Exercise details → All lines holding the string "right" should be copied from the data below.

──────── Records for processing ────────

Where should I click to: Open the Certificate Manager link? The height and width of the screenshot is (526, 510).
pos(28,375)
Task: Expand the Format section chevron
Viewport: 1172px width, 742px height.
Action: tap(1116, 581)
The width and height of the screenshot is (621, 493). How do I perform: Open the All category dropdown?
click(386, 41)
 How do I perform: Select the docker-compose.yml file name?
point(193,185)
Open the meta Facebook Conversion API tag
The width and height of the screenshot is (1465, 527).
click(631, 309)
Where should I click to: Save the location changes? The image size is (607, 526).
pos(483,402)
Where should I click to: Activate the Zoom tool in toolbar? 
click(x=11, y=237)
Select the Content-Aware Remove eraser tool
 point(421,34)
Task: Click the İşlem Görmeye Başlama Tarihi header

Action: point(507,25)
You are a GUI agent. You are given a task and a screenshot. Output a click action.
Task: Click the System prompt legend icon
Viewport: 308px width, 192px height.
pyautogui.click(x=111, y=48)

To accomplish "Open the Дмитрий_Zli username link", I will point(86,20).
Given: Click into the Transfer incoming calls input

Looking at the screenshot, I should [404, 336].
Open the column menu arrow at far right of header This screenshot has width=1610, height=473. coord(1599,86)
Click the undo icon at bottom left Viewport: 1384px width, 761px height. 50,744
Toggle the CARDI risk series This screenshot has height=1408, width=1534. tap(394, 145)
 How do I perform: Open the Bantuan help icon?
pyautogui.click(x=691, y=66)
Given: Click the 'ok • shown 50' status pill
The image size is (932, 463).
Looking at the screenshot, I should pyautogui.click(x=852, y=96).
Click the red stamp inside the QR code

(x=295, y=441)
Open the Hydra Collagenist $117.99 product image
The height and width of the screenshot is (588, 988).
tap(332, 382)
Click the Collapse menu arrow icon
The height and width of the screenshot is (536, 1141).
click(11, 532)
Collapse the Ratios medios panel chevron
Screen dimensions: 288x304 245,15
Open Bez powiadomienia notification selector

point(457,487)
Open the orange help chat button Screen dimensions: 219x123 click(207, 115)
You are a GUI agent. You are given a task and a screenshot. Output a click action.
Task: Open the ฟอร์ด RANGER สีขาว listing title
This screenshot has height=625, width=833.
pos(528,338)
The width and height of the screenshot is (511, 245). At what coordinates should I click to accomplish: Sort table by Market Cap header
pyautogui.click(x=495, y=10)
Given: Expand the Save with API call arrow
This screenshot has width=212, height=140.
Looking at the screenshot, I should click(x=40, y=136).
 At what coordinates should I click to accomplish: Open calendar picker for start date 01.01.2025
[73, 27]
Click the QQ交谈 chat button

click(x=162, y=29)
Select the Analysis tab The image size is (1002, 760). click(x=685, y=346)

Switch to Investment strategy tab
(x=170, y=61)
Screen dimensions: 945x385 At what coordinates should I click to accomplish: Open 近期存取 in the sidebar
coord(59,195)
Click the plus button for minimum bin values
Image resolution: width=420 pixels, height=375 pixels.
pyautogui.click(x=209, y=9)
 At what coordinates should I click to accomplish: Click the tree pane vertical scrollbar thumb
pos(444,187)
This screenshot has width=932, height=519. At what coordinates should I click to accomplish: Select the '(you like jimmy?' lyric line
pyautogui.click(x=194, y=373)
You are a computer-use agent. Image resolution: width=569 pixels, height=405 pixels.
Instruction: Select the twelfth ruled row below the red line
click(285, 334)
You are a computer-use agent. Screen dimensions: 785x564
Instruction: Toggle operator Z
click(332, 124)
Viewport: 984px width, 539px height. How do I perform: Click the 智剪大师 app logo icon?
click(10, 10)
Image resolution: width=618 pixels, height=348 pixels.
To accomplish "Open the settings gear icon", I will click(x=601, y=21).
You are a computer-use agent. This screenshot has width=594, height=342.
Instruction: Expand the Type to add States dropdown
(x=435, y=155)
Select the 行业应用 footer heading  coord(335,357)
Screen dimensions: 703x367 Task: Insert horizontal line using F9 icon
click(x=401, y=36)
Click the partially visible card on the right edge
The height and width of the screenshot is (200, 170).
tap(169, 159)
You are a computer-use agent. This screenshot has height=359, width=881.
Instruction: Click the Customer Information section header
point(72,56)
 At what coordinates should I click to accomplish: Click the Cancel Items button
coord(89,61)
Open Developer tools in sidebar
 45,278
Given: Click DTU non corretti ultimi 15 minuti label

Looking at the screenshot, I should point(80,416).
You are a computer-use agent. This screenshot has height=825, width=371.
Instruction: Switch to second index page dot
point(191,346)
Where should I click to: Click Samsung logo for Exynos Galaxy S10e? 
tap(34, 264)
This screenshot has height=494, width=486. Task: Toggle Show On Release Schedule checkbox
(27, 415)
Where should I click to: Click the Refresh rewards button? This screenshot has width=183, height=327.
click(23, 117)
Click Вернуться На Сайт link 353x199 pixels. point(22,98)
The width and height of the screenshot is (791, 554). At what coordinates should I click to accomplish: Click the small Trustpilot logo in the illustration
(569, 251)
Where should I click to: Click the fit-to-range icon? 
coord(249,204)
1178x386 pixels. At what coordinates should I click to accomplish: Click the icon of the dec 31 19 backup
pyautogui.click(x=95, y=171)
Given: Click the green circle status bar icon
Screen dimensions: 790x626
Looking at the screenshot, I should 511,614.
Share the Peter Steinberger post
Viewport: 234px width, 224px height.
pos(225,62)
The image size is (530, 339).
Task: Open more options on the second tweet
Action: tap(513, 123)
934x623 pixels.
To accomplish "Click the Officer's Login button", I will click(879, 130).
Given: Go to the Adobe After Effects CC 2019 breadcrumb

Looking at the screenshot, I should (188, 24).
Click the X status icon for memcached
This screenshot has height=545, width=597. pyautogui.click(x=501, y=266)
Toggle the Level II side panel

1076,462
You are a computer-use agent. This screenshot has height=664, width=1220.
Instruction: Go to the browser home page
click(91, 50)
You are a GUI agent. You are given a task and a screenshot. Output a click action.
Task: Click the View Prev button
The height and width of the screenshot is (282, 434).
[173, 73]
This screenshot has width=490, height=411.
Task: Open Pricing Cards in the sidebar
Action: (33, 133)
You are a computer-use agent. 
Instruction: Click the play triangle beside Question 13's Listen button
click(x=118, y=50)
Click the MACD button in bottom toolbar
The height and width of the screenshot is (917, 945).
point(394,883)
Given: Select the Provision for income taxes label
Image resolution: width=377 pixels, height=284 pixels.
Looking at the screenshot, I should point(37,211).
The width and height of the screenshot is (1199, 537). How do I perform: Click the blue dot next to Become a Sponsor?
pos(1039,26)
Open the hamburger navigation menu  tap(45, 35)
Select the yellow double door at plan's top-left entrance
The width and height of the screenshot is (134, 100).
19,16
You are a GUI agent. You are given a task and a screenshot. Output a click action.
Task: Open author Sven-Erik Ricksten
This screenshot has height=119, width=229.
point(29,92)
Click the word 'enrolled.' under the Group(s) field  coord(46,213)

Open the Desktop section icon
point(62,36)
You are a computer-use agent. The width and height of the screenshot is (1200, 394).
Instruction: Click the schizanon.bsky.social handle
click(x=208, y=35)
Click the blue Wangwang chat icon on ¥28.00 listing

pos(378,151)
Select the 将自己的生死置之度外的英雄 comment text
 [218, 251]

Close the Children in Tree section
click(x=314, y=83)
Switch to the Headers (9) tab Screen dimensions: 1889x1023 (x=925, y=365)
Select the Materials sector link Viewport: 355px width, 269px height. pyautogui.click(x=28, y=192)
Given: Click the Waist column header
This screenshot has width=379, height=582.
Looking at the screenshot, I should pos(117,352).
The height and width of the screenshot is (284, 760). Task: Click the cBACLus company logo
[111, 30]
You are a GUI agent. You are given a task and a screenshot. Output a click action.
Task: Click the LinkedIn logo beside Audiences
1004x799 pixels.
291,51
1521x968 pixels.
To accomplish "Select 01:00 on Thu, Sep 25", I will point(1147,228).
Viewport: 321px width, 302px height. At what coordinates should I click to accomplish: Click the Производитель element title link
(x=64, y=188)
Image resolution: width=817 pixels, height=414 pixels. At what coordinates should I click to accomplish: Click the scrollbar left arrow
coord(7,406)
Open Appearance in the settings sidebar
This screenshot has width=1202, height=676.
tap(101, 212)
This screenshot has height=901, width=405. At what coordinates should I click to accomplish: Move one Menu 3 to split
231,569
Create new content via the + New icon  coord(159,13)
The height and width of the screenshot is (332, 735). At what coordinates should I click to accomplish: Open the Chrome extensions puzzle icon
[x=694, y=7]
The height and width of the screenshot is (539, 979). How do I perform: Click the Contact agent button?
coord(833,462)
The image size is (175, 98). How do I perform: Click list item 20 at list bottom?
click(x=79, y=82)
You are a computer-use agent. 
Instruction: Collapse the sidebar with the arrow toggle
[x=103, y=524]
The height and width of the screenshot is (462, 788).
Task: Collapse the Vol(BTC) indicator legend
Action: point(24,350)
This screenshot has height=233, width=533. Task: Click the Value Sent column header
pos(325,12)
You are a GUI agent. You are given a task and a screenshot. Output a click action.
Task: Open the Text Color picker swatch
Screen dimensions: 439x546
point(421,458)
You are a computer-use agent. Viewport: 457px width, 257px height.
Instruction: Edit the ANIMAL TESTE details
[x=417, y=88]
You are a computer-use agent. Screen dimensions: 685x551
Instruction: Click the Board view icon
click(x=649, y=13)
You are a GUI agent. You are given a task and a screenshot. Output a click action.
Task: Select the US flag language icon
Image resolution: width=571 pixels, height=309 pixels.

────────

Exercise result →
Open the column menu arrow at far right of header This screenshot has width=1610, height=473. coord(1599,86)
Click the partially visible card on the right edge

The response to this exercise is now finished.